China is targeting religious minorities with advanced technological surveillance networks, according to experts speaking at the United States Commission on International Religious Freedom (USCIRF) webinar hearing led by USCIRF Chair, Gayle Manchin, on July 22. Artificial intelligence, facial recognition technology, DNA collection, and social media regulations track minorities in China–such as the Uyghurs, Falun Gong, and Tibetans–resulting in the ruthless arrests of millions who are forced to labor, concentration camps, sterilization, abortion, rape, and even mental incapacitation.
Although China implements nothing short of “genocidal population control measures,” the CCP does not specify which religious behaviors count as “extremist,” which allows authorities to justify internment using vague data points, according to Chris Meserole, the Deputy Director of the Artificial Intelligence and Emerging Technology Initiative at the Brookings Institution. As a result, 10 percent of Uyghur Muslims suffer in concentration camps.

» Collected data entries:
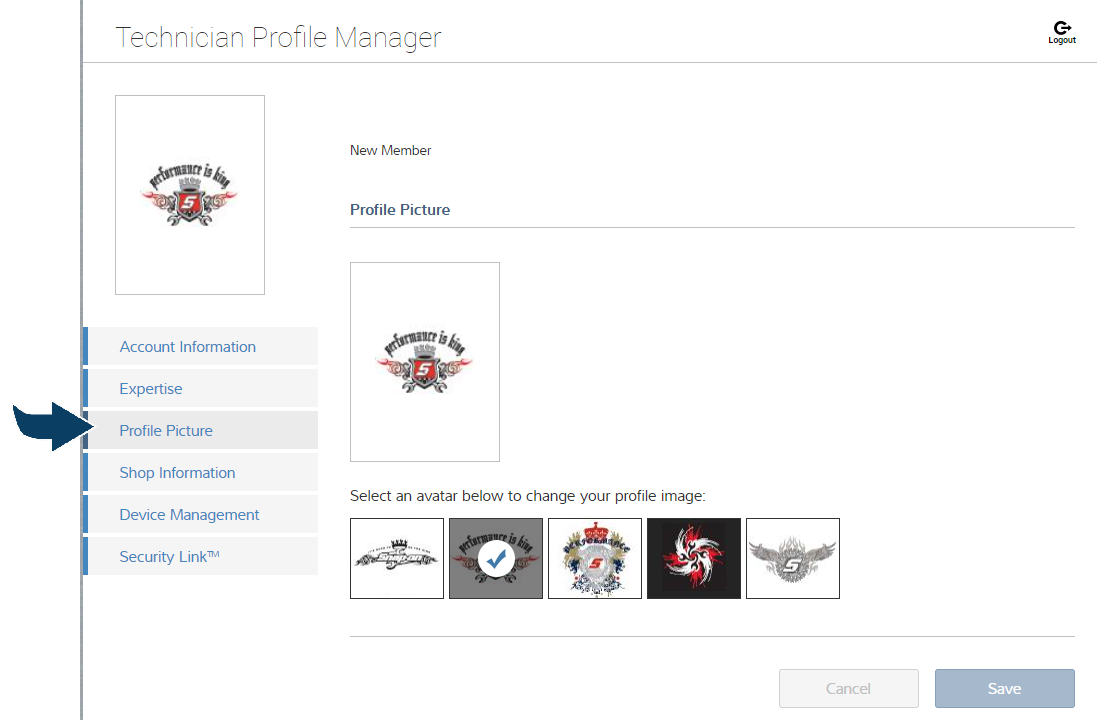Viewport: 1097px width, 720px height.
Task: Select the Snap-on crown logo avatar
Action: point(397,558)
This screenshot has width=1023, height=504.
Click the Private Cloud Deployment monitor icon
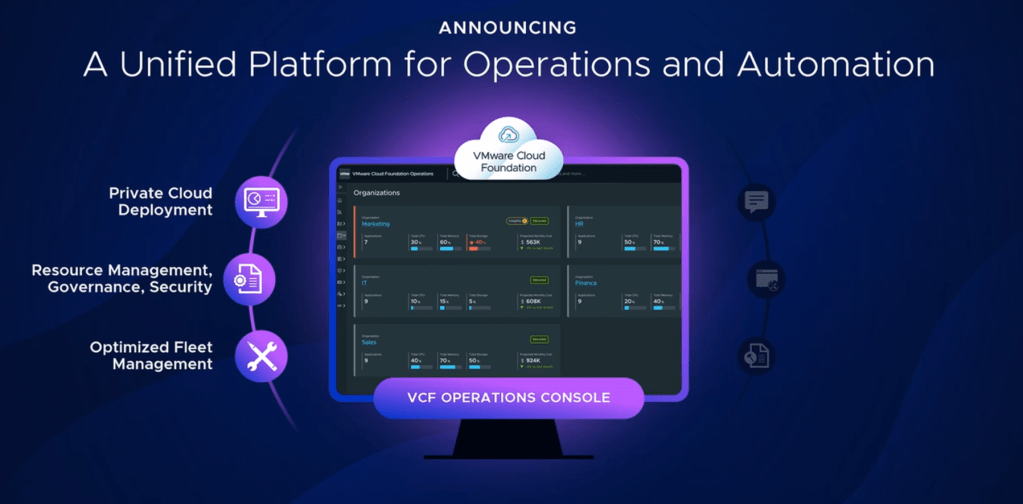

» Work item A:
Answer these questions about the text on China's surveillance of religious minorities:
(i) Who led the USCIRF webinar hearing, and on what date was it held?
(ii) What position does Chris Meserole hold?
(iii) What share of Uyghur Muslims does the text say suffer in concentration camps?
» Work item B:
In the text on China's surveillance of religious minorities, shorten the paragraph beginning "Although China implements" while keeping its main facts.
» Work item C:
From the text on China's surveillance of religious minorities, set down word for word everything from "China is targeting" down to "even mental incapacitation.".
Work from the text alone and set the records aside.

» Written response A:
(i) USCIRF Chair Gayle Manchin led it, on July 22.
(ii) He is the Deputy Director of the Artificial Intelligence and Emerging Technology Initiative at the Brookings Institution.
(iii) 10 percent.

» Written response B:
Chris Meserole, Deputy Director of the Artificial Intelligence and Emerging Technology Initiative at the Brookings Institution, says China carries out "genocidal population control measures." He adds that the CCP does not define which religious behaviors are "extremist," so authorities can justify internment with vague data points. As a result, 10 percent of Uyghur Muslims suffer in concentration camps.

» Written response C:
China is targeting religious minorities with advanced technological surveillance networks, according to experts speaking at the United States Commission on International Religious Freedom (USCIRF) webinar hearing led by USCIRF Chair, Gayle Manchin, on July 22. Artificial intelligence, facial recognition technology, DNA collection, and social media regulations track minorities in China–such as the Uyghurs, Falun Gong, and Tibetans–resulting in the ruthless arrests of millions who are forced to labor, concentration camps, sterilization, abortion, rape, and even mental incapacitation.